Passamos pela sala, entramos no corredor e chegamos ao quarto dele. Eu fiquei olhando tudo, tentando
absorver cada detalhe para lembrar mais tarde. O Leo até que era bem organizado, bem mais do que eu! O meu
quarto tem coisa pra tudo quanto é lado, livros no chão, DVDs em cima do computador, roupas a serem
guardadas... no dele tudo estava no lugar certinho. A cama no meio, os armários fechados, uma escrivaninha
impecável, e em uma quina do quarto eu vi o que ele estava querendo me mostrar.
“Este aqui é o meu equipamento!”, ele me mostrou, todo sorridente. “É aqui que eu faço os meus CDs, escolho
as músicas, mixo... me divirto!”
Era realmente um equipamento profissional. Tinha duas caixas de som enormes, dois CD-players, uma radiola
antiga, um computador ligado em um programa de mixar músicas e uns 800 CDs. Sem brincadeira.
“Nossa, Leo! Nunca vi tanto CD na vida!”, eu falei, realmente horrorizada. “Como você se lembra de todos
eles?”
Ele riu, passou a mão pelos CDs, tirou um papel de uma gavetinha e me entregou. Era uma lista – em ordem
alfabética – com o nome de todos os CDs que estavam ali. Realmente ele era organizado. E apaixonado por aquele
hobby dele.
Ele estava começando a me mostrar uma coisa no computador, quando a mãe dele chegou na porta do quarto.
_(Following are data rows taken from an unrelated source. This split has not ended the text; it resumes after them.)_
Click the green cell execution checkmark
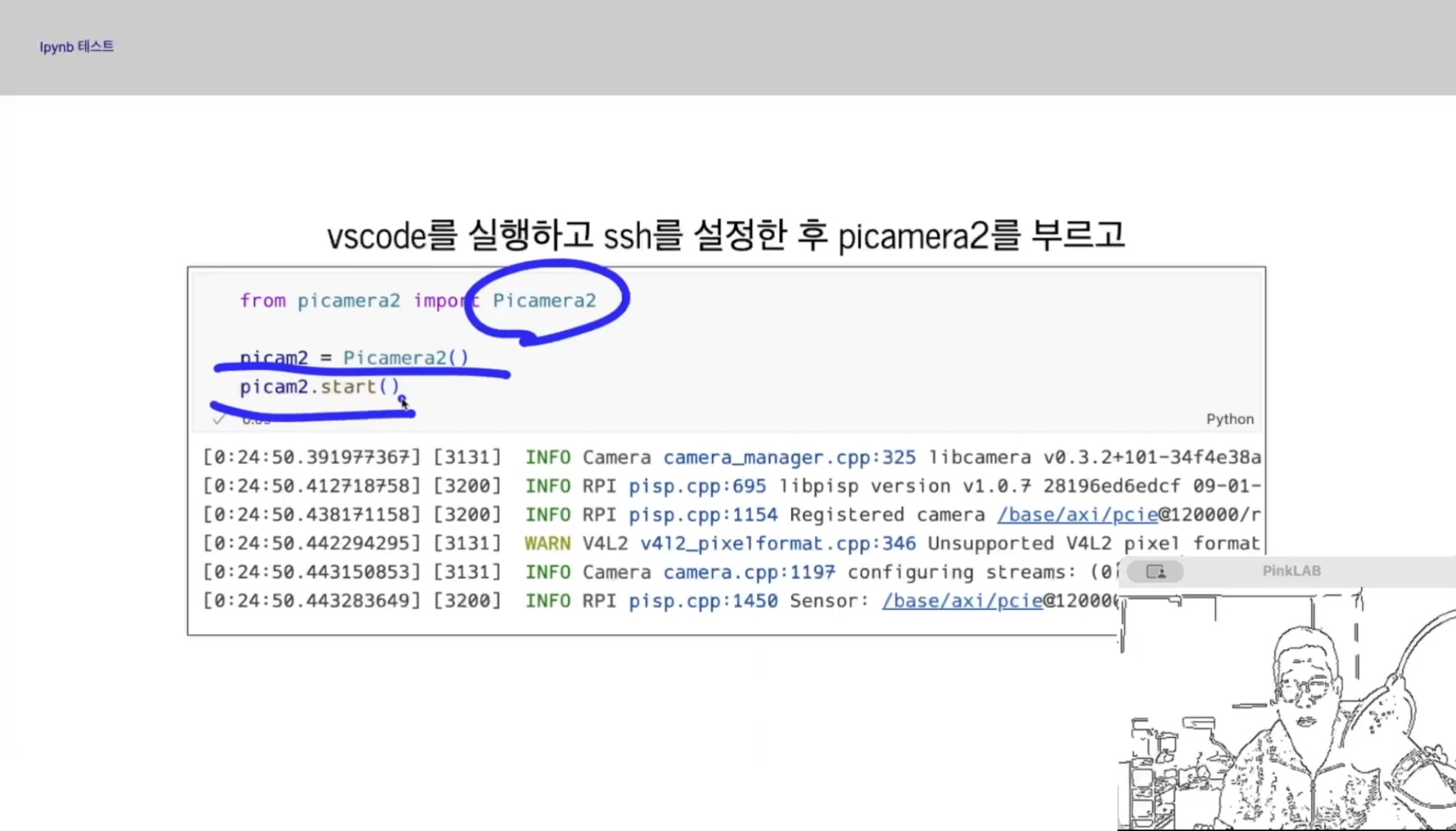 (219, 419)
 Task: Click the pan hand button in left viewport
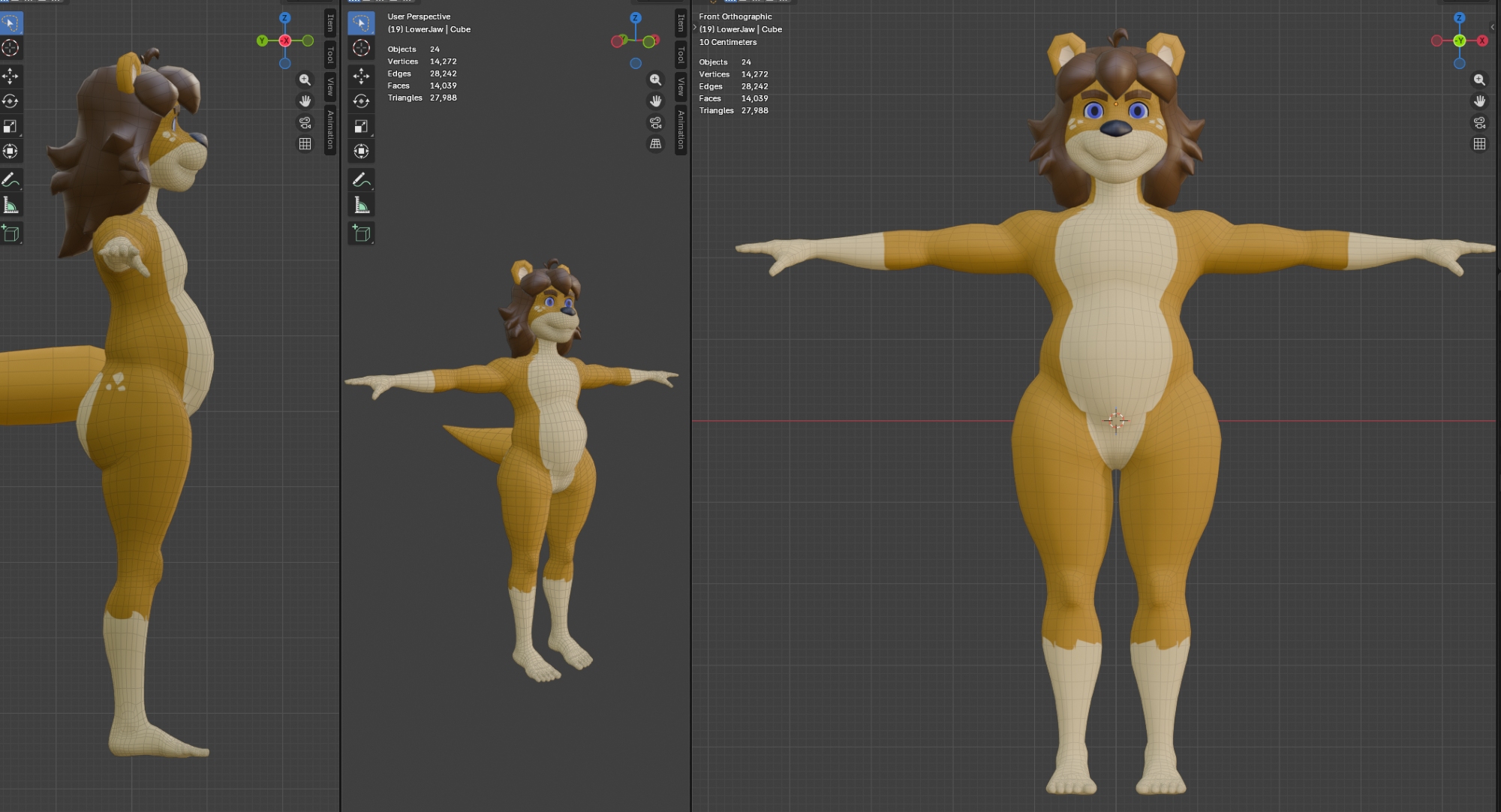pyautogui.click(x=305, y=101)
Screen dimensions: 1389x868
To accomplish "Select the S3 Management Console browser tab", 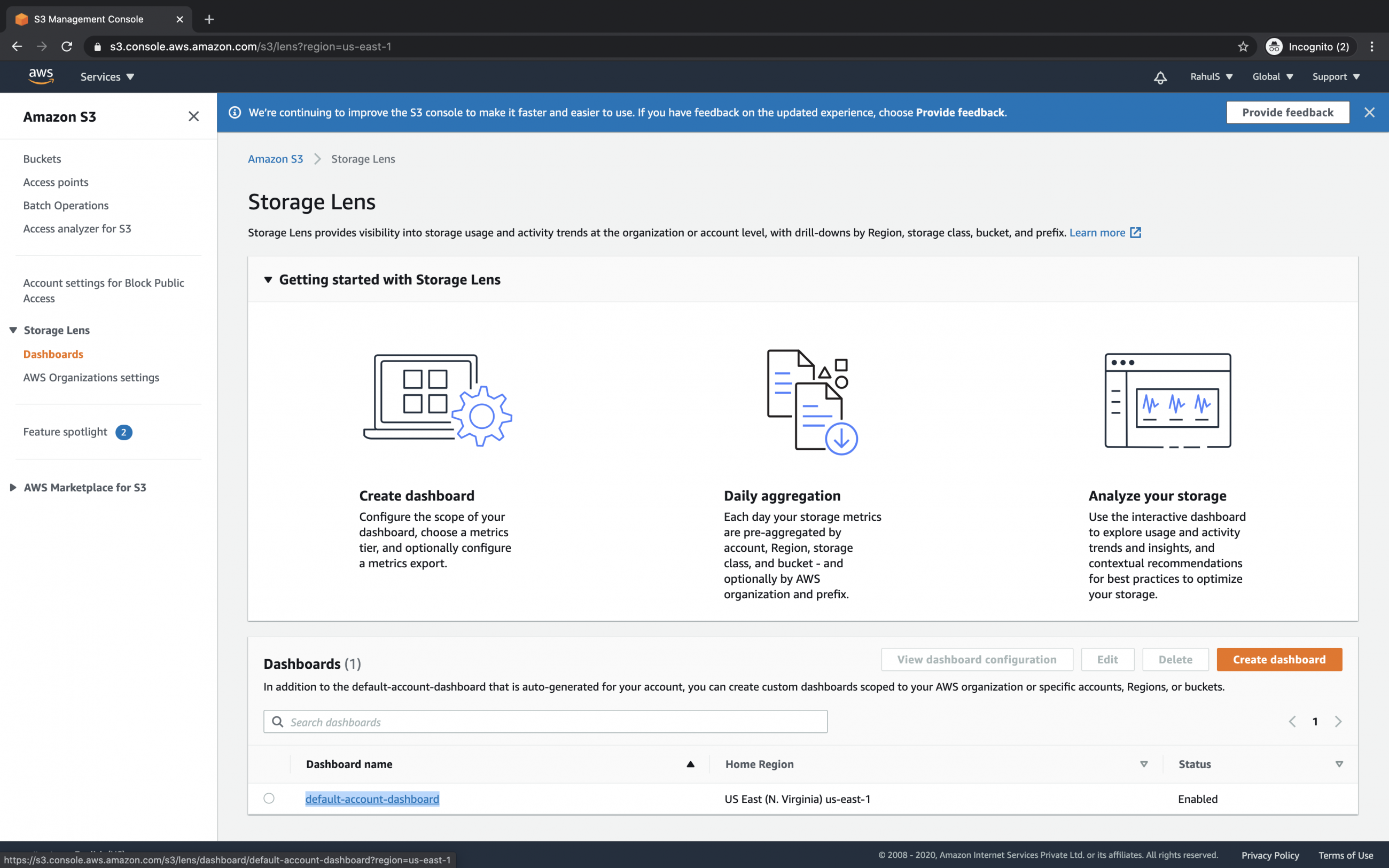I will coord(89,18).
“Leo, depois você mostra isso pra Fani, meu filho! Vai lá lanchar! Seu irmão vai comer a torta inteira!”
Ela não precisou falar duas vezes.
Durante o lanche, o Luciano me perguntou o que eu ia fazer no Réveillon. Eu disse que não ia viajar, já que eu ia
ter que fazer uma grande viagem poucas semanas depois... quando eu ia perguntar para onde eles iriam, meu pai
ligou, falando que estava saindo do trabalho e que ia passar para me buscar. Olhei no relógio e vi que já eram
quase seis e meia. Concordei, sem a menor vontade de voltar para casa.
Terminamos de lanchar depressa, o Leo copiou numa folha os últimos exercícios que tinha criado para mim para
que eu pudesse terminar em casa, e a mãe dele falou que era pra eu voltar lá antes de viajar, em um dia em que a
gente pudesse ficar só conversando em vez de estudar.
Peguei minha mochila, me despedi do irmão e da mãe dele, e o Leo falou que ia me levar lá embaixo.
Entramos no elevador ainda conversando sobre a prova. De repente, o assunto sumiu e um silêncio constrangedor entrou no lugar. Senti o meu coração começar a disparar, olhei para o chão com medo do Leo
perceber o que estava se passando dentro de mim, subi o olhar de novo rapidinho e vi que ele estava me
reparando.
“Fani, eu queria te falar...”
Nessa hora, o elevador parou no terceiro andar. Um casal entrou com um neném em um carrinho e também uma
menininha que devia ter uns três anos. Ela falou: “Oi, Leo!”.
O Leo na mesma hora brincou com o cabelo dela, abaixou e perguntou se ela estava levando a Barbie (que
estava na mão dela) para passear. A menininha começou a conversar com ele, a mãe dela sorriu, olhou para mim e
falou: “A Claudinha adora o Leo! Ele tem o maior jeito com crianças!”.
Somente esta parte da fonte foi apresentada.